## [ACTIVITY]
In the listing below, find the line that contains "Task: Click the Account label link" and the line that contains "Select the chi-square value 6.93". Quote both and every line between them, exactly, and nothing more.

____

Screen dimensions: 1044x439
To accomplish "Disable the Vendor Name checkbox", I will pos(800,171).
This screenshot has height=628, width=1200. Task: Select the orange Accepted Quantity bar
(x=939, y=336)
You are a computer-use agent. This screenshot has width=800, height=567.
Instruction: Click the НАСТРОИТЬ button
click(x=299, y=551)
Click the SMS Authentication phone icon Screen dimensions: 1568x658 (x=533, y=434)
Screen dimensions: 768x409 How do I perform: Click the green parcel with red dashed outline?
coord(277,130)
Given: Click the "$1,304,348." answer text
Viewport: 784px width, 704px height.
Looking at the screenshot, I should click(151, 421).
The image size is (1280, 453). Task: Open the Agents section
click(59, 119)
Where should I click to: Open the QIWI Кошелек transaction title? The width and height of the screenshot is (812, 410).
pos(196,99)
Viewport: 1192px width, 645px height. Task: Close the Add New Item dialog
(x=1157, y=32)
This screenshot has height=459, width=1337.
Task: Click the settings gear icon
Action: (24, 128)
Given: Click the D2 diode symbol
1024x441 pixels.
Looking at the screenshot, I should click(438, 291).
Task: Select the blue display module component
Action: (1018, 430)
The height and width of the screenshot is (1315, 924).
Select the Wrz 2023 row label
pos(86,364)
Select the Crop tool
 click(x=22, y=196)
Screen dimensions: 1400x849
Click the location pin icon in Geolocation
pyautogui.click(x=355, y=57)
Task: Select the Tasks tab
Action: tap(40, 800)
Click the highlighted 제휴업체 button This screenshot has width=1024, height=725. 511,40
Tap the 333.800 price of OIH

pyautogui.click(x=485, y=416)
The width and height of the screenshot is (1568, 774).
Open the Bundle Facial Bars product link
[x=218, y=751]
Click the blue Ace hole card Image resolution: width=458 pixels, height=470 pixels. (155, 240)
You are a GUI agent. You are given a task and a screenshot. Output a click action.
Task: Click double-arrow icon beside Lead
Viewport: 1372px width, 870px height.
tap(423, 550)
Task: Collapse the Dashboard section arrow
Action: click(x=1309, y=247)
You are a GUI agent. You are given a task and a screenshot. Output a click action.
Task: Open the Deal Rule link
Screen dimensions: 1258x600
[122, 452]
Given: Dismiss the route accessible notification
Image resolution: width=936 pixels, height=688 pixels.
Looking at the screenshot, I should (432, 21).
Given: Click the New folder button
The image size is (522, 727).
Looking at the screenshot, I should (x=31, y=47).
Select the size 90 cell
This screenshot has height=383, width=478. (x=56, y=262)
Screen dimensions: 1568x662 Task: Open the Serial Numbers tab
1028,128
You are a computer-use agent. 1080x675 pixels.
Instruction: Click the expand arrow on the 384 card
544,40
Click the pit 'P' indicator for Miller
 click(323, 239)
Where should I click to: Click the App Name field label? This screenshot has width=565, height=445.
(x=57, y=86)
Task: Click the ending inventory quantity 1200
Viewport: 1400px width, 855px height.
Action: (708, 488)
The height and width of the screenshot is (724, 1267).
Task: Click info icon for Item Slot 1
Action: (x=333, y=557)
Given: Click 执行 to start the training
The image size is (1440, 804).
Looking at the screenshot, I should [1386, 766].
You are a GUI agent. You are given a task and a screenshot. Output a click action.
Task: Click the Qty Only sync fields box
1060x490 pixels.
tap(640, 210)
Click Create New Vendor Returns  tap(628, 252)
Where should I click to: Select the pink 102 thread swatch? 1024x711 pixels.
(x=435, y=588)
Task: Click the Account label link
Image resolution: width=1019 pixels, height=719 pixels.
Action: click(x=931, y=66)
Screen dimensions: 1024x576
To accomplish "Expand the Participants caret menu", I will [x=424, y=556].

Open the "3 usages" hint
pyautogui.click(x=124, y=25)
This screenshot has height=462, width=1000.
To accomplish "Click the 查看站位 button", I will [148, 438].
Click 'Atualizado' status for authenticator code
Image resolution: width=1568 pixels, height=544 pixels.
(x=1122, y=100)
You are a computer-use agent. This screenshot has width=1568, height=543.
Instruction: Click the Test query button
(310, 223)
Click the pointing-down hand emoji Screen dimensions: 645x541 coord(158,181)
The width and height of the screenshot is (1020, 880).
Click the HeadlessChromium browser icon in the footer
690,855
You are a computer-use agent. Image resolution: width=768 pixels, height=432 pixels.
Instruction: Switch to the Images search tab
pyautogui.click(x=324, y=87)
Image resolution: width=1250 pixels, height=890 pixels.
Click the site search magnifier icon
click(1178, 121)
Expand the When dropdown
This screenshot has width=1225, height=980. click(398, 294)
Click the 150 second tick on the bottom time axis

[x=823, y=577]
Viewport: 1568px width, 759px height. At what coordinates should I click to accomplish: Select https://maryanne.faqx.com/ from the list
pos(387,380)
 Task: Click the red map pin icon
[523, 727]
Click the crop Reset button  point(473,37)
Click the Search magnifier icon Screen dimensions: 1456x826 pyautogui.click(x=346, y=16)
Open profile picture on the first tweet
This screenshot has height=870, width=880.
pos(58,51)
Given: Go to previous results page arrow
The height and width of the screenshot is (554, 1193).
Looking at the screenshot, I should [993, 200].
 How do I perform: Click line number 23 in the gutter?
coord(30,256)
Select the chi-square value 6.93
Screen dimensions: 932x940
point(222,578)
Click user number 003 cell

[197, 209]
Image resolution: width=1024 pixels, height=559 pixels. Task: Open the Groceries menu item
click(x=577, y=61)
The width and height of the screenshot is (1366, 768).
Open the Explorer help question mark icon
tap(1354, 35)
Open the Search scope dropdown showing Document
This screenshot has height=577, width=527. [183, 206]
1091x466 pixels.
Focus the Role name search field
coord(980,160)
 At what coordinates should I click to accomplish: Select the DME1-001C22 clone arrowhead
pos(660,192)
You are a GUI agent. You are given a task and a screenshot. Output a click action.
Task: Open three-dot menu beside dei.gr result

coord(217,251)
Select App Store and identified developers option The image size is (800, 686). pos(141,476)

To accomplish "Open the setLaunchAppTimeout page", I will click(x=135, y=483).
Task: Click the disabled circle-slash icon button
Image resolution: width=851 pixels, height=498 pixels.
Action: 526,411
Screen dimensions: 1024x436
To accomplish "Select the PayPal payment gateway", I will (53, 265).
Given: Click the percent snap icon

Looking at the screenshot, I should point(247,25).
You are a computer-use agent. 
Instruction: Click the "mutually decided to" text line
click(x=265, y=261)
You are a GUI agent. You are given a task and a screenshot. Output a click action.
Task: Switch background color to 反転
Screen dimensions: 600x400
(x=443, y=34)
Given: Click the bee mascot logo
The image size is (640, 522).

____

## [WRITTEN ANSWER]
Task: Click the Account label link
Image resolution: width=1019 pixels, height=719 pixels.
Action: click(x=931, y=66)
Screen dimensions: 1024x576
To accomplish "Expand the Participants caret menu", I will [x=424, y=556].

Open the "3 usages" hint
pyautogui.click(x=124, y=25)
This screenshot has height=462, width=1000.
To accomplish "Click the 查看站位 button", I will [148, 438].
Click 'Atualizado' status for authenticator code
Image resolution: width=1568 pixels, height=544 pixels.
(x=1122, y=100)
You are a computer-use agent. This screenshot has width=1568, height=543.
Instruction: Click the Test query button
(310, 223)
Click the pointing-down hand emoji Screen dimensions: 645x541 coord(158,181)
The width and height of the screenshot is (1020, 880).
Click the HeadlessChromium browser icon in the footer
690,855
You are a computer-use agent. Image resolution: width=768 pixels, height=432 pixels.
Instruction: Switch to the Images search tab
pyautogui.click(x=324, y=87)
Image resolution: width=1250 pixels, height=890 pixels.
Click the site search magnifier icon
click(1178, 121)
Expand the When dropdown
This screenshot has width=1225, height=980. click(398, 294)
Click the 150 second tick on the bottom time axis

[x=823, y=577]
Viewport: 1568px width, 759px height. At what coordinates should I click to accomplish: Select https://maryanne.faqx.com/ from the list
pos(387,380)
 Task: Click the red map pin icon
[523, 727]
Click the crop Reset button  point(473,37)
Click the Search magnifier icon Screen dimensions: 1456x826 pyautogui.click(x=346, y=16)
Open profile picture on the first tweet
This screenshot has height=870, width=880.
pos(58,51)
Given: Go to previous results page arrow
The height and width of the screenshot is (554, 1193).
Looking at the screenshot, I should [993, 200].
 How do I perform: Click line number 23 in the gutter?
coord(30,256)
Select the chi-square value 6.93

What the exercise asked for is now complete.